Johnny; my husband of seventeen years told me, "No way! Two in the house and three dogs outside is enough. When you take off, I get stuck with all the maintenance. I am 68 year old physician and this is my life? You take off for occupied territory every few months hoping to save the world and I have to feed dogs and clean litter boxes. It's not a good deal."
I retorted, "Gandhi said something about peace being a birthing process, I am but one little mid-wife doing what I am called to do. We the people in America know nothing at all about so much we should and too much about what doesn't matter at all. I am doing that to which I am called, but I am craving a kitty. Just one little kitty is all."
For seven hours on Easter day, Johnny smoked the twelve pound turkey he had dispatched [a clinical euphemism for shooting and swiftly killing a wild animal that will be consumed] upon a 1,000 acre mitigated parcel of property ten minutes from home.

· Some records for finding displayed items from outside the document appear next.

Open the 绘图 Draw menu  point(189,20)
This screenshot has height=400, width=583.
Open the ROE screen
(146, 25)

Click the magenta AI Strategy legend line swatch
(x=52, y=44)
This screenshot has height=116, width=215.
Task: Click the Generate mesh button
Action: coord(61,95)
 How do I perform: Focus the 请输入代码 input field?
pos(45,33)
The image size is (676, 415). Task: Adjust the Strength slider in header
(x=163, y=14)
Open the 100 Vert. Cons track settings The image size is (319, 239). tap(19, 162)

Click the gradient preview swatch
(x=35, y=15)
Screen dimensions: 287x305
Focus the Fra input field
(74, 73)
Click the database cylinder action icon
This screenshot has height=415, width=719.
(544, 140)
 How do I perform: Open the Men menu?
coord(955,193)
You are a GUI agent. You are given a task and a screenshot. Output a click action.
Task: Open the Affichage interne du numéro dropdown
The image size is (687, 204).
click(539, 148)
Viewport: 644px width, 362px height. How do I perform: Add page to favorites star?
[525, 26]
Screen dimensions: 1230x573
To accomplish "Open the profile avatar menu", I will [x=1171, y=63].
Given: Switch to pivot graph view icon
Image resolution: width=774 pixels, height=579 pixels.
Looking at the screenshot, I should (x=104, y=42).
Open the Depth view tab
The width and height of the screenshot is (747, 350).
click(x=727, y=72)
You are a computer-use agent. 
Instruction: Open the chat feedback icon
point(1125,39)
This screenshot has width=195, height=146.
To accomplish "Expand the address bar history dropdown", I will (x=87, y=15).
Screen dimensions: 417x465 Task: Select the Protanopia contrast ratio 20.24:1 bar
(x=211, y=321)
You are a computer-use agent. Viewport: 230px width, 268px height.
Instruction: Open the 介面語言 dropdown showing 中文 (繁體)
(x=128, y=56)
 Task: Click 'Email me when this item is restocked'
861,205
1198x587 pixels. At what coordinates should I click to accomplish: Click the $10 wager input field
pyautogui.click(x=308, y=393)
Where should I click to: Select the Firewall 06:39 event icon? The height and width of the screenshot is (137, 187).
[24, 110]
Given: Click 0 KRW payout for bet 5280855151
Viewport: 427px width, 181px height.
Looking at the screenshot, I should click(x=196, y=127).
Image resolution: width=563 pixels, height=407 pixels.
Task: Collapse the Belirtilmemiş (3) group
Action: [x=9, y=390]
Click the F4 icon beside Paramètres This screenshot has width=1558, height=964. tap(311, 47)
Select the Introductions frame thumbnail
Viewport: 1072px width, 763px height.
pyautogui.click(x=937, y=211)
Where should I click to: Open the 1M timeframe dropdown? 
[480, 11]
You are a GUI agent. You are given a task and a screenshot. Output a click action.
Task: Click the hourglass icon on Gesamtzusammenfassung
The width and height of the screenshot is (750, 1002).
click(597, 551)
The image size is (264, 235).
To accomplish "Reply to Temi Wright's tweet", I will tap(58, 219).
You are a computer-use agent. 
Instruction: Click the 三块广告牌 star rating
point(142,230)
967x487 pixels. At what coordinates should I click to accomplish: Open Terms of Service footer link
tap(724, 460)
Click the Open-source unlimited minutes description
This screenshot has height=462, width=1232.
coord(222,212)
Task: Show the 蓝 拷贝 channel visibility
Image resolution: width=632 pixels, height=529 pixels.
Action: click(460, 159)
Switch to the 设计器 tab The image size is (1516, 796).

A few weeks later our 22 year old daughter phoned to say that a teacher friend had found a box of abandoned kittens and our daughter, KA took one in. Two days later KA phoned that her roommate was allergic to cats, and Katherine, known as Kat moved in with Oreo and Tobee.Tobee is KA's old tom that was too spoiled to leave home and Oreo, is a long haired black and white with yellow green eyes. She is also neurotically over dependent upon me for she was abandoned at three days old and required me to bottle feed her at hourly intervals around the clock for many weeks. She follows me around the house, but if any company shows up she hides and will not show for a few hours after company moves on.
When Oreo gets upset-and it doesn't take much-she pukes. This really ticks Johnny off when I am not around to clean it up and he has to. My most vivid memory of a glimpse of what life was going to be like with Johnny, was circa 1989, before we were married.
We attended Johnny's folk's 60th anniversary, a major social event in Memphis. Frances was in the kitchen and Johnny's father Jake and I were in the parlor chatting. Dr. Jake as he was called- not for being one himself-but for siring four sons who did; a cancer specialist, a plastic surgeon ophthalmologist, a nuclear radiologist and Johnny, an Internist and now Geriatrician, known as the black sheep of the family for leaving Memphis for good in 1966, more so that, than for his two divorces and three marriages.
Dr. Jake was interrogating me about my parenting skills-or rather lack of, for he pointed out my impending failure for not explicitly telling my daughter exactly what she should be when she grows up. I laughed it off then, but now I wonder if he didn't have a point, as KA is 24, works as a waitress and wants to be the next American Idol. I have never even seen a show, but in a few weeks, I will be accompanying KA to Miami Beach for try outs.